増加の一途をたどっている小中高生の自殺の要因の一つに鬱(うつ)病など精神疾患も指摘されている折、2022年度からは高校の保健体育の教科書に精神疾患についての記載が40年ぶりに復活しました。子供たちが「心の病」についての正しい知識を持つことで、予防や早期治療につなげようと、教育現場では試行錯誤を続けています。
大修館書店の教科書「新高等保健体育」では、計6ページにわたってイラストとともに鬱病や統合失調症など主な疾患の症状や対処法、予防法などを紹介。人の言葉に過敏になったり、電車に乗れなかったりと各疾患の具体的なサインも掲載し、誰もが罹患(りかん)し得る病気であることや、知識を身に付けることで早期発見と周囲の人の支援につながると説明しています。

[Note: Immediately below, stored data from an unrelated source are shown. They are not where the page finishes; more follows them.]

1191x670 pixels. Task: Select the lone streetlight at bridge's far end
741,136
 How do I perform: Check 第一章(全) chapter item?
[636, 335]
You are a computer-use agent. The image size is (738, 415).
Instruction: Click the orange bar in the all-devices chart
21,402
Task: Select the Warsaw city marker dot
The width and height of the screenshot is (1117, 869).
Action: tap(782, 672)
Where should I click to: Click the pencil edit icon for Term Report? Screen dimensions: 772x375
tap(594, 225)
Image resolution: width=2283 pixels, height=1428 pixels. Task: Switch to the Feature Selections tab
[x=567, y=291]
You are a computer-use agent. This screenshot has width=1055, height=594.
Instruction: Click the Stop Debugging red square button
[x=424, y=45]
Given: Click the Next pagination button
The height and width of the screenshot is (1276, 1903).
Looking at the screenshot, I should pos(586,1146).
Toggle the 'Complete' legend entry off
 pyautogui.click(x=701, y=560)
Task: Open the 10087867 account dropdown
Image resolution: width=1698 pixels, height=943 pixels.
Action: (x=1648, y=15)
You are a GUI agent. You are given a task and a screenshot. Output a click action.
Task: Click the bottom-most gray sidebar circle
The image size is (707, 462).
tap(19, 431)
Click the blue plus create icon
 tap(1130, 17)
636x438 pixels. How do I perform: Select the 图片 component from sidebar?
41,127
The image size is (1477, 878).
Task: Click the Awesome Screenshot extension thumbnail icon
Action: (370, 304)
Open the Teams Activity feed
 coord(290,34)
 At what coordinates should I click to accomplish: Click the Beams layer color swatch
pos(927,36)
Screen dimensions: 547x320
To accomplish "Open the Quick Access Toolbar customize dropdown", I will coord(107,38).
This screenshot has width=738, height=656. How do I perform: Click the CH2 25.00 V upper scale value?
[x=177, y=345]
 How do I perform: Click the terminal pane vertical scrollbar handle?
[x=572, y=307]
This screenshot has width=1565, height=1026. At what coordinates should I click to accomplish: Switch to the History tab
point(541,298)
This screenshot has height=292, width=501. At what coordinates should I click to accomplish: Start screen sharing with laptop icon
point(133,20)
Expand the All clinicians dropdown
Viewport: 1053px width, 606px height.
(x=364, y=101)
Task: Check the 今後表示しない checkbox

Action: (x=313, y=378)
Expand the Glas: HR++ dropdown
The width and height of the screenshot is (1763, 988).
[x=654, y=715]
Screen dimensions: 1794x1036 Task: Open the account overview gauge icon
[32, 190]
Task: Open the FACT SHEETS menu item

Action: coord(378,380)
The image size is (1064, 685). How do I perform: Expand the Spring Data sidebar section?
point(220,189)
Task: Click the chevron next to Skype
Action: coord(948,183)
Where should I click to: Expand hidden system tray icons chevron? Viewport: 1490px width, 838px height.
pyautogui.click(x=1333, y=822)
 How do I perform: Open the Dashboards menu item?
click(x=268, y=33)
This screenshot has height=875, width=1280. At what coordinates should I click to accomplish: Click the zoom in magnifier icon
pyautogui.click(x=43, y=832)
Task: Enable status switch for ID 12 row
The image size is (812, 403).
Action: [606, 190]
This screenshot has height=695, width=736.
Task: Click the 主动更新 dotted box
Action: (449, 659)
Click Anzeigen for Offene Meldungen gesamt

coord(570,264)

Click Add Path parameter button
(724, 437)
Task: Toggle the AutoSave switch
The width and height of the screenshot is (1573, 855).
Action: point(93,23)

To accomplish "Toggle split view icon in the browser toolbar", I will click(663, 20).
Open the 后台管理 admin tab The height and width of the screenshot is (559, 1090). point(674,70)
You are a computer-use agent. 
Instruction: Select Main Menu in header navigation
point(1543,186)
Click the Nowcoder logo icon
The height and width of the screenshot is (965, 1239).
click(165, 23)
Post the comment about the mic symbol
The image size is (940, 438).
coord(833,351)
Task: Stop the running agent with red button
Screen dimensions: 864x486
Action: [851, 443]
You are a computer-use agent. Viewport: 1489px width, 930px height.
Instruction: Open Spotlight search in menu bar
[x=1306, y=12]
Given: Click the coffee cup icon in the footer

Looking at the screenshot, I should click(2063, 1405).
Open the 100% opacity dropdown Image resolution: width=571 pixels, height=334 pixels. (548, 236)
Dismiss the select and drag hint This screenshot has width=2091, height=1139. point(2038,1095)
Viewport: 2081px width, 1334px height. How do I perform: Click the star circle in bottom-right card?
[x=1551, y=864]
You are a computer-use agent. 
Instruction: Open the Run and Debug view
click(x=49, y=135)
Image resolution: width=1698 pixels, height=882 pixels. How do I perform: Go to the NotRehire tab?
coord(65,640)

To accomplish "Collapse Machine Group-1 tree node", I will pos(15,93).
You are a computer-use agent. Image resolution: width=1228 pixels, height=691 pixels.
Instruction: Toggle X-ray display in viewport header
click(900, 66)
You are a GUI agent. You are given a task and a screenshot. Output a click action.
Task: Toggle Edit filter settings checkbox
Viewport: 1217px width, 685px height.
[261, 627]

背景の一つには、小中高生の自殺者の増加があります。厚生労働省によると2022年の自殺者は514人と過去最多。また、国立成育医療研究センターが子供対象の精神科がある16の医療機関に調査したところ、「死にたい」という希死念慮を持つと診断された20歳以下の外来患者は、2022年度で214人で、調査を開始した2019年度から1・6倍となりました。
一方で、高校で必修化するだけでなく、義務教育段階の小中学校での学習が必要との声も上がっています。精神疾患に罹患した成人のうち、約50%が14歳までに、約75%が24歳までに発症しているという海外の研究結果もあり、発症のピークは10歳代前半とみられるためです。
精神疾患を抱える人の家族らでつくる「全国精神保健福祉会連合会」の小幡恭弘(やすひろ)事務局長は、高校での必修化に「正しい知識を持つ取っ掛かりになる」と評価しつつも、自身や周囲の不調に早期に気付くには、小中学生からの学習が必要と強調。「早い段階から学ぶ機会を設け、年齢を重ねながら疾患について理解していくことが重要」と指摘しています。